Dev Raj Dahal, Kathmandu, Nepal
The German concept Bürgerlicher Gessellschaft, (bourgeois society) is commonly interpreted in English as civil society, a concept connected with the freedom to speak and associate without fear.
The ancient Greek thinkers–Socrates, Plato and Aristotle— have intimately fused society and the state into a political community, polis.
Freedom for them meant freedom to participate in the polis, to speak the truth to power, form political opinion, breed self-confidence, live in dignity in opposition to the conformity perpetrated by the regime and endorse a commonweal.
Socrates believed that good life could be achieved though rational debate about divergent views on individual and social needs rather than a cycle of deadly conflict.
The culture of dialogue, free of domination, constituted the bedrock of democratic practice.
Pursuit of a good polity helped to define the civic responsibilities of citizens in the political conception of civil society. Greek democracy was, however, bourgeois in nature.
It excluded women and slaves from the public sphere.
There is, however, a historically specific great tradition of political thinking from Socrates to Jurgen Habermas and the roots of civil society could be detected in this tradition.
The Roman orator, Marcus Tullius Cicero (106-43 BC) had discussed about civilis societas, to refer to civil society.
He argued that civilis societas should guide political affairs through philosophical persuasion rather than violence and defended the rational autonomy of citizens.
He asserts, “Justice is one; it binds all society, and is based on one law.”
The Romans were mainly interested in defining peace as the absence of armed conflict against external enemies.

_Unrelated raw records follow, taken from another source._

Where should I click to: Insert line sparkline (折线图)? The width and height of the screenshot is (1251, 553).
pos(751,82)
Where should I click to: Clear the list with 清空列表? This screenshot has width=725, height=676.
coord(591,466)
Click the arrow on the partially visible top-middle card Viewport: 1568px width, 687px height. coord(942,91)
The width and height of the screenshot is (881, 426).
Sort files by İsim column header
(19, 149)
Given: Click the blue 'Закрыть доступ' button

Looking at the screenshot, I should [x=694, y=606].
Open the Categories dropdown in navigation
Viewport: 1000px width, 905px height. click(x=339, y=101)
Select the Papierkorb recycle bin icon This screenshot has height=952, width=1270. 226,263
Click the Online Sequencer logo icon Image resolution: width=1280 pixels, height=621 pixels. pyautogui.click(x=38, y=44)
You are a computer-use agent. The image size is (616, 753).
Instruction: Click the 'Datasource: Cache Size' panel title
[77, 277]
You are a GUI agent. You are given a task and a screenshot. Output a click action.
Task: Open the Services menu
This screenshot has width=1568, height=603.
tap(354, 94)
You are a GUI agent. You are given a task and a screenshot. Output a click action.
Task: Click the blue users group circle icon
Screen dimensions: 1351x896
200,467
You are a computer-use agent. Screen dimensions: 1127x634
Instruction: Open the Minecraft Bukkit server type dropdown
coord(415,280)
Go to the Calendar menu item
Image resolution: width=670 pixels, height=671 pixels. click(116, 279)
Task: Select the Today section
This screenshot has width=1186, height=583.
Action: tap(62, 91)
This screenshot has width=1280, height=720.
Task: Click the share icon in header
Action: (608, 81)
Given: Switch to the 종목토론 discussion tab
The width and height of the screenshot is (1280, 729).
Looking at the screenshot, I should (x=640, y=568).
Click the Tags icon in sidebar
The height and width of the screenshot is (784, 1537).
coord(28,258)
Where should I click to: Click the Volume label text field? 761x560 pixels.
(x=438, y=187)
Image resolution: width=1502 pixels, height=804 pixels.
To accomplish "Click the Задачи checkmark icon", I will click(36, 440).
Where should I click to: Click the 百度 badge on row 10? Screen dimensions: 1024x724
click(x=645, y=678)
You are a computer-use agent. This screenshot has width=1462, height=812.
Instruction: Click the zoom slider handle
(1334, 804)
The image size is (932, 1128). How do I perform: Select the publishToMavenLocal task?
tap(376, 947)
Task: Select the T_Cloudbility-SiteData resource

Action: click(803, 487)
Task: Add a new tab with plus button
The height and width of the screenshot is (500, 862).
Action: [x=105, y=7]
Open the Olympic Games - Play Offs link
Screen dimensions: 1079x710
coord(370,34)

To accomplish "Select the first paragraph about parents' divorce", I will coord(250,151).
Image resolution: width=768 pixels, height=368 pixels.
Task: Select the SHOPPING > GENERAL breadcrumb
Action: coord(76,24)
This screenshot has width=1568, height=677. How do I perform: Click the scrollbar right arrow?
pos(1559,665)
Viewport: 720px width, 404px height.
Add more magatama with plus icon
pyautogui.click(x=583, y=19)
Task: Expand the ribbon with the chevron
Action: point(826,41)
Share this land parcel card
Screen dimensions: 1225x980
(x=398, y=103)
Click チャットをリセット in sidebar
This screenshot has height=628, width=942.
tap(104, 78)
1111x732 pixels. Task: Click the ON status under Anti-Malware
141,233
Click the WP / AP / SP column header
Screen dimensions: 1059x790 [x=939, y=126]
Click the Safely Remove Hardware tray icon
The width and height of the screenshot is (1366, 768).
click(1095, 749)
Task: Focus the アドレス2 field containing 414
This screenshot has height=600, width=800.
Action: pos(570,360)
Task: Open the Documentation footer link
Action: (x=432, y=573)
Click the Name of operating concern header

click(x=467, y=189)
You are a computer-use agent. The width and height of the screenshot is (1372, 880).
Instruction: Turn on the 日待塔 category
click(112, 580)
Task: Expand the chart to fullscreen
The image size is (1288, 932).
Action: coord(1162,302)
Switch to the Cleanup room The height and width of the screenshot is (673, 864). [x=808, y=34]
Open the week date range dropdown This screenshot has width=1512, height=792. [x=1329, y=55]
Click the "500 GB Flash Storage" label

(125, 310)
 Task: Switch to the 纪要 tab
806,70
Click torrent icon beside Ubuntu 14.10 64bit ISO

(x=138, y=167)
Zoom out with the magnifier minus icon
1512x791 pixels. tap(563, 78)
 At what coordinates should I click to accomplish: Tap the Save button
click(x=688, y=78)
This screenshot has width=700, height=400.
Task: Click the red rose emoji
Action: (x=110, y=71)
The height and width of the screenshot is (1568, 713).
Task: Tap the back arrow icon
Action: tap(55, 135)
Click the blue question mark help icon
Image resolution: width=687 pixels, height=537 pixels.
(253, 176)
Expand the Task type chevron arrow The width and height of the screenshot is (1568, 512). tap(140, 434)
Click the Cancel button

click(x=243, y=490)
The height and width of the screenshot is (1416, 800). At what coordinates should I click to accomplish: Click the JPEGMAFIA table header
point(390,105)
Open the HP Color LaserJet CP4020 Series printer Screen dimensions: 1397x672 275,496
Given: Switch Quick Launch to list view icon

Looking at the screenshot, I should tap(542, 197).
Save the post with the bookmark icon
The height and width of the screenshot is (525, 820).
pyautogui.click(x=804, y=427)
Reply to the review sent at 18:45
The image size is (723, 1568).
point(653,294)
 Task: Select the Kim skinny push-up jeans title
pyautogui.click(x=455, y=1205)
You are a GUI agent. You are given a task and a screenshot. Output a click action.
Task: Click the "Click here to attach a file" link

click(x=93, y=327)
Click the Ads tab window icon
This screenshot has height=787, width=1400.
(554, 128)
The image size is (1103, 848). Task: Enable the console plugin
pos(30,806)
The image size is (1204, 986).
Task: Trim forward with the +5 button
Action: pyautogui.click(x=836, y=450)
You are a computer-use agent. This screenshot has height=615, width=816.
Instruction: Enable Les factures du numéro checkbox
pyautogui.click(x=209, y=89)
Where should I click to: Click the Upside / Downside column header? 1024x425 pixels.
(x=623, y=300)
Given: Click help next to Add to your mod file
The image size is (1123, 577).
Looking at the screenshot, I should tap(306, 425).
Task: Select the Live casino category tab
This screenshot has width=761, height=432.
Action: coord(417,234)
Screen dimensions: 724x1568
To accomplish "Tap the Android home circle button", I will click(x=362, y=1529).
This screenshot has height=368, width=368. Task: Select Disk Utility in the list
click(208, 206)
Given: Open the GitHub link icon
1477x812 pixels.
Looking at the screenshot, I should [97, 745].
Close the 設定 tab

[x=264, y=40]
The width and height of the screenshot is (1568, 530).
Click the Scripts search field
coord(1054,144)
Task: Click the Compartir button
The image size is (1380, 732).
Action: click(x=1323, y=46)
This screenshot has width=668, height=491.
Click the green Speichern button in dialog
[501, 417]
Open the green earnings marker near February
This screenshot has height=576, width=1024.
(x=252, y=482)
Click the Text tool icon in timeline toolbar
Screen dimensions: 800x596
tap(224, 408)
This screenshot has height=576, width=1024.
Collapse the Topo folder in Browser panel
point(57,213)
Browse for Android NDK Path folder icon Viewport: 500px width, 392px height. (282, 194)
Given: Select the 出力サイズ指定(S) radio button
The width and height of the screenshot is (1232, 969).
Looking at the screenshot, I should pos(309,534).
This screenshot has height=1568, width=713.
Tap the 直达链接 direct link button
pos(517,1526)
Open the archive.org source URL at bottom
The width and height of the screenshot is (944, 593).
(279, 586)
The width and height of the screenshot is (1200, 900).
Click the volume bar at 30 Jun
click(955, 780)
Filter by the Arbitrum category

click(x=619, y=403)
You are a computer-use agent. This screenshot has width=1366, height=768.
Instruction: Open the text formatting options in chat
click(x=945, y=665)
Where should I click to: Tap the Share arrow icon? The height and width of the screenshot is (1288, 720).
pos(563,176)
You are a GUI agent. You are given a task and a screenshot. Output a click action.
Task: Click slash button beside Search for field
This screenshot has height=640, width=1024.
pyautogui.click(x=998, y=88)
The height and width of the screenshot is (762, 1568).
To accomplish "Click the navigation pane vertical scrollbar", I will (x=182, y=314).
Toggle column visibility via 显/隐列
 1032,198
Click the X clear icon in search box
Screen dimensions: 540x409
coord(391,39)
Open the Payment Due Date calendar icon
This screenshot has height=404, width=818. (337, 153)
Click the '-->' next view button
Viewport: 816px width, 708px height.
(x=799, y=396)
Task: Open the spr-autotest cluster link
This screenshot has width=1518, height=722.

In the Middle Ages, Saint Augustine (345-430 A. D.) and Thomas Aquinas regarded civil society as a natural part of human life. They spoke clearly about virtutes civiles, civic virtues of citizens, the role of the state and the church to relieve the hardships of people, nourish a common sense of justice, serve citizens equally in a civil manner regardless of their rank, religion and birth and preserve peace.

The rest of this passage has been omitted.